▶ **Record set**

=== Begin Enclosure ===

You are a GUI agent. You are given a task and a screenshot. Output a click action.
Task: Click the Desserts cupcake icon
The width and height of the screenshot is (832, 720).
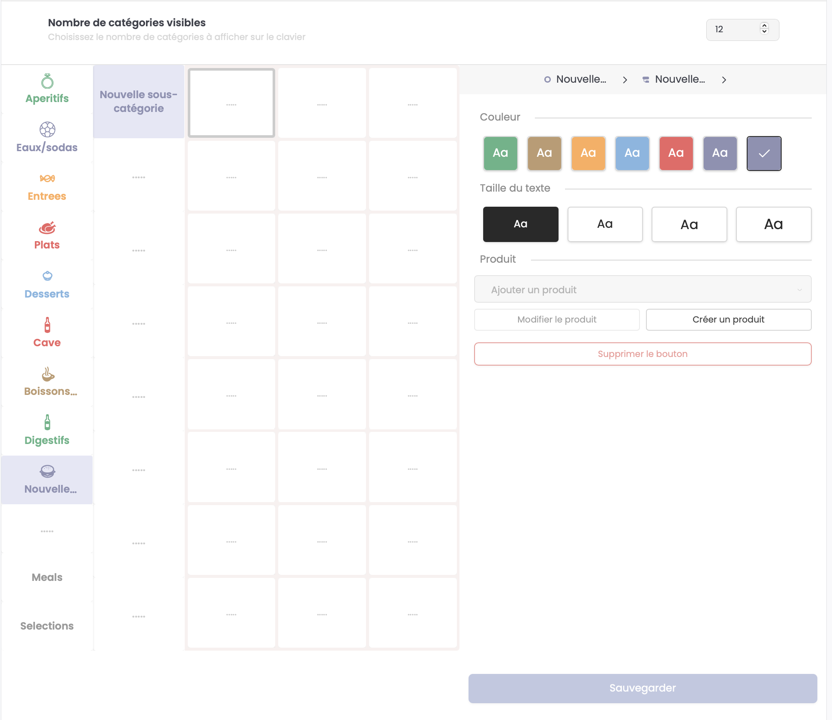coord(47,276)
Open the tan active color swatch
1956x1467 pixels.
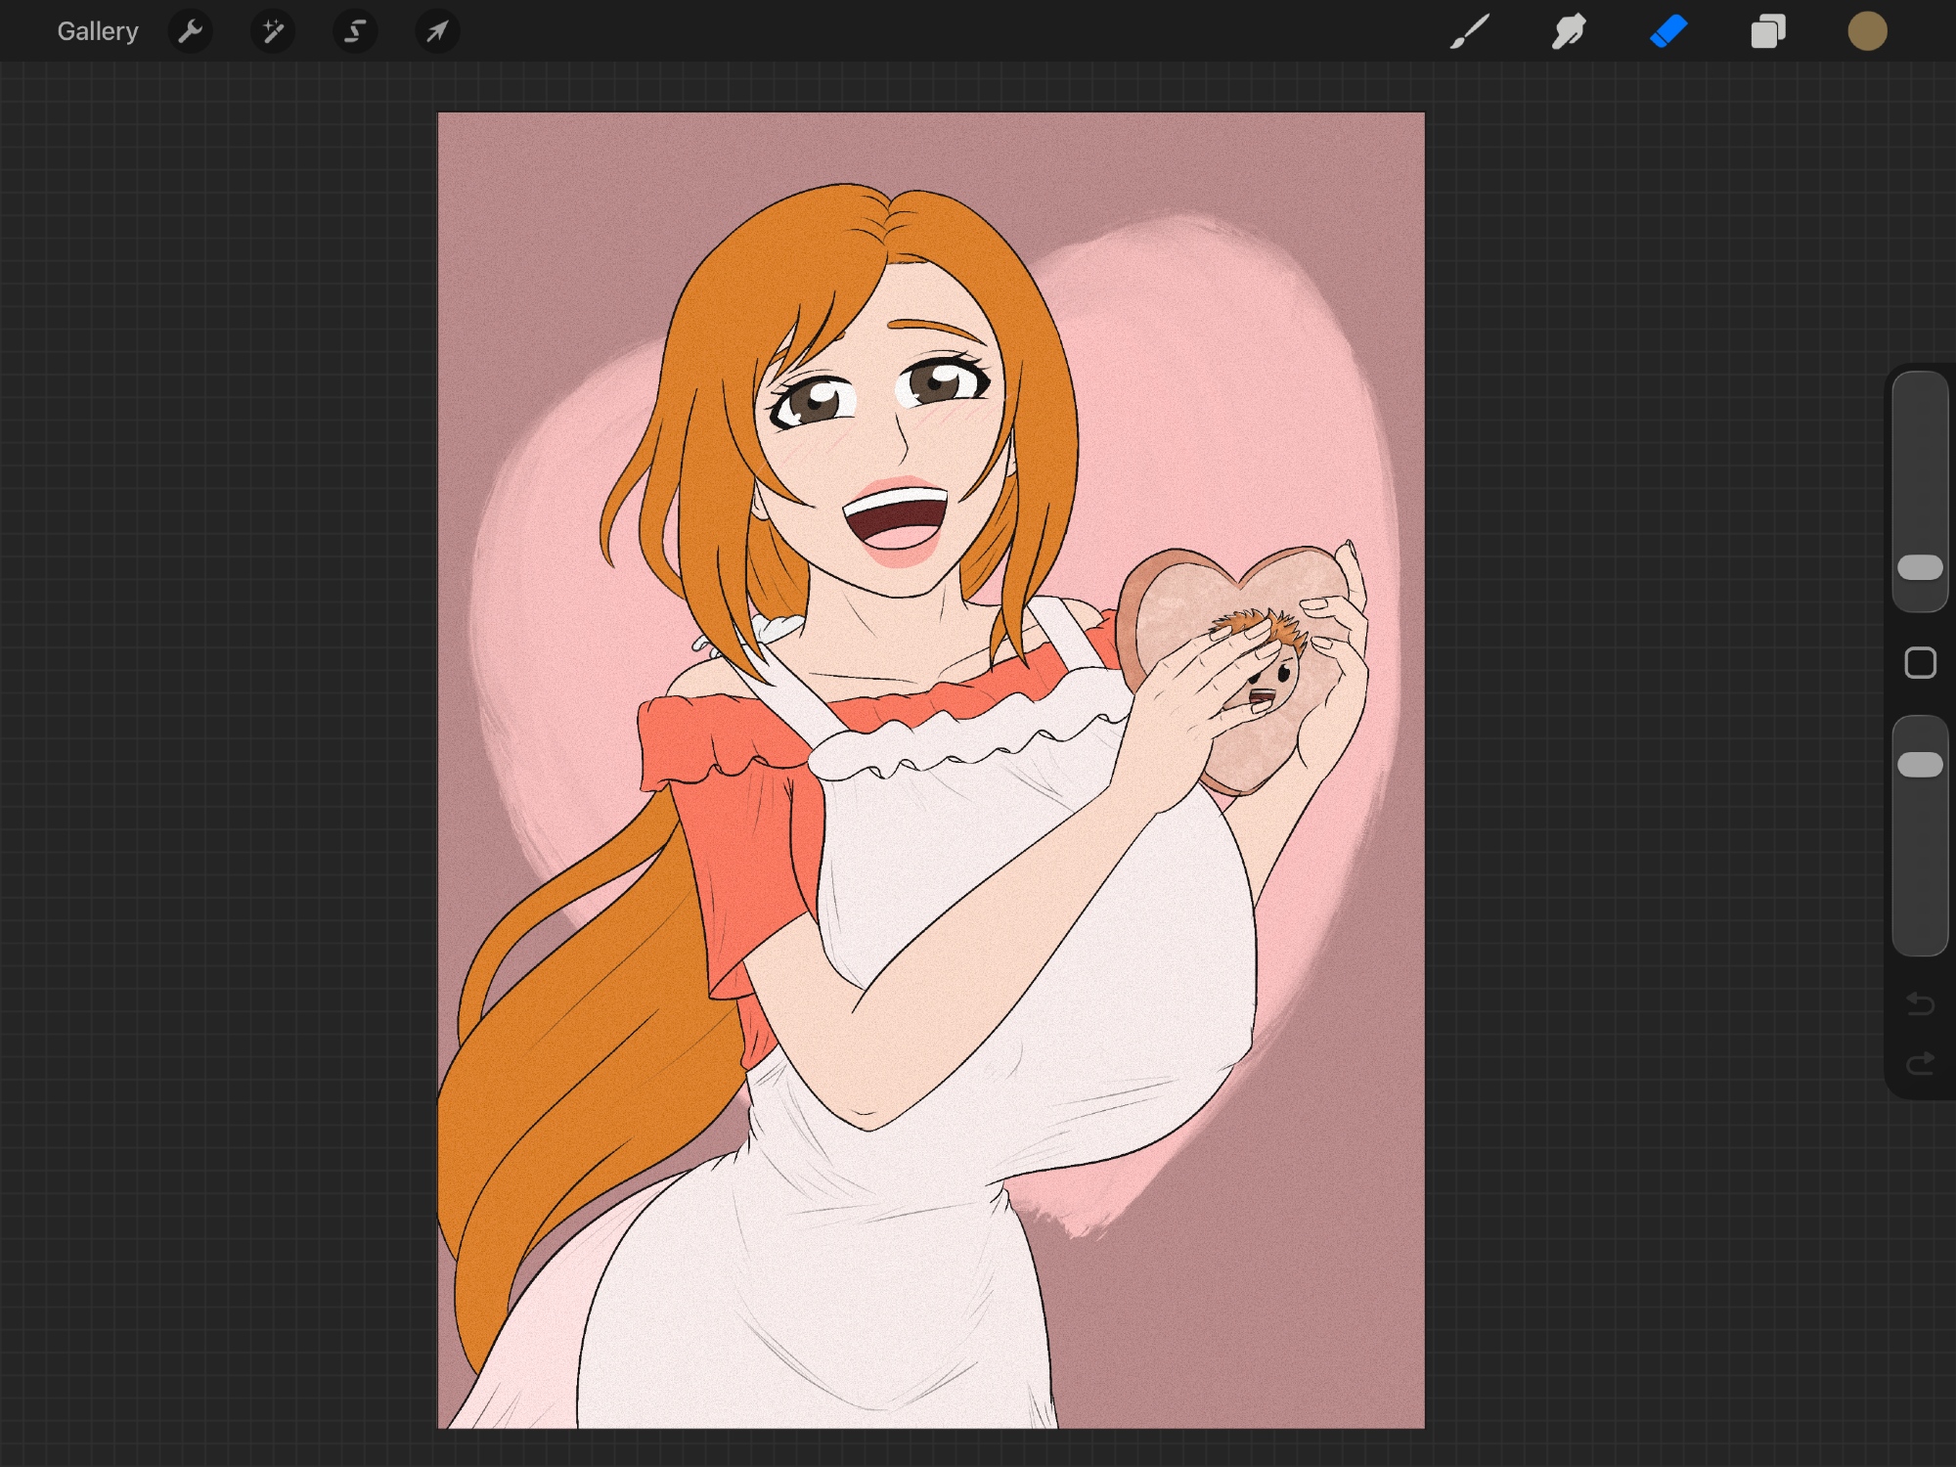[1867, 31]
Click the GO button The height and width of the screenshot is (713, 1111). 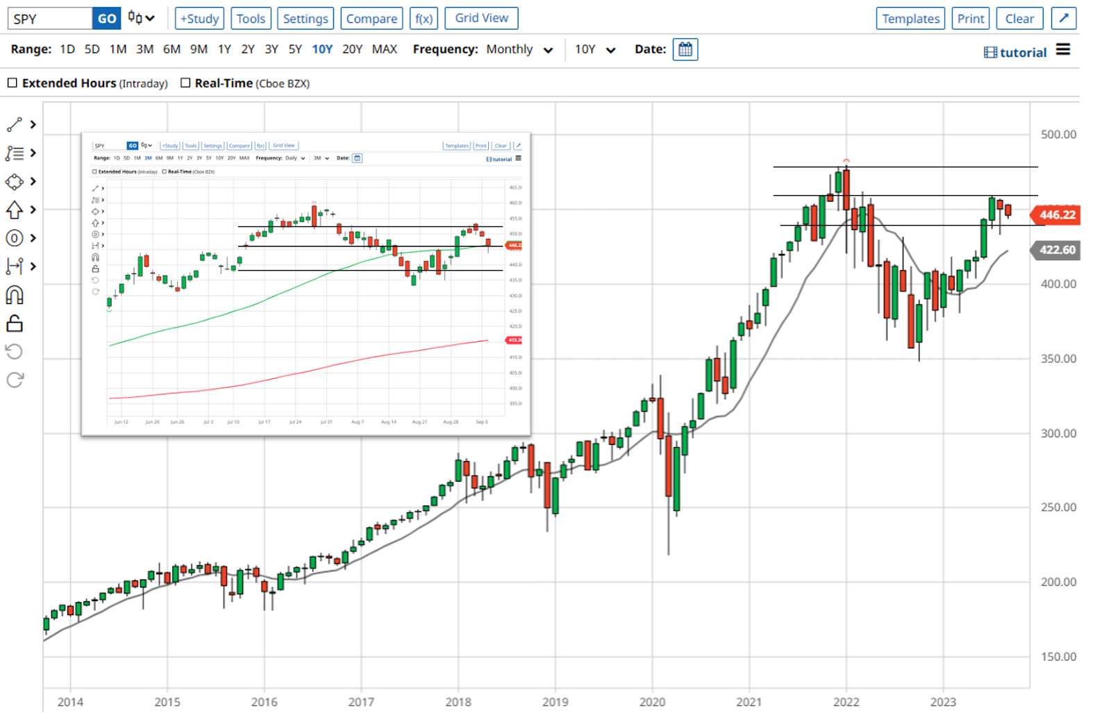106,18
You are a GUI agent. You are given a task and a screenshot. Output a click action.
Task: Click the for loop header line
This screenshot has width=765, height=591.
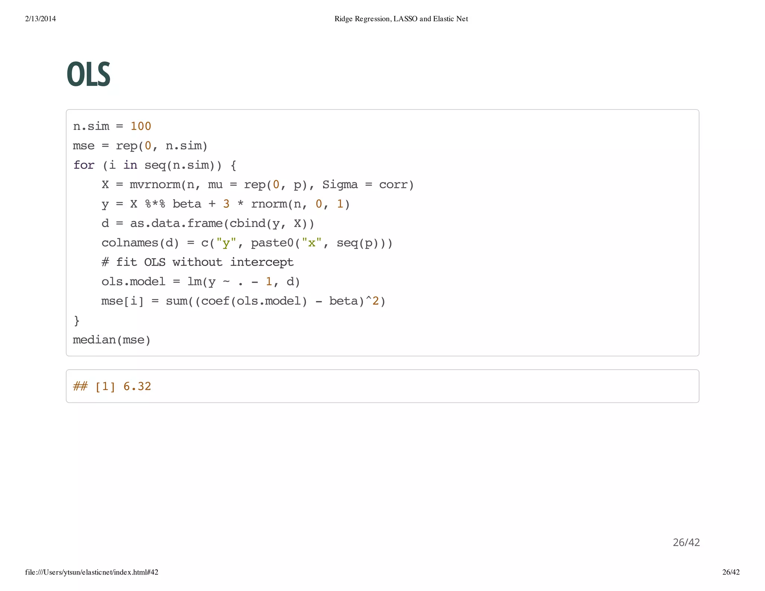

=== End Enclosure ===

▶ **Your assignment**
Set down nothing but the lines from the one containing "Task: Click the for loop header line" to the final line above, both included, with every picture left out.

▶ **Task solution**
Task: Click the for loop header line
This screenshot has width=765, height=591.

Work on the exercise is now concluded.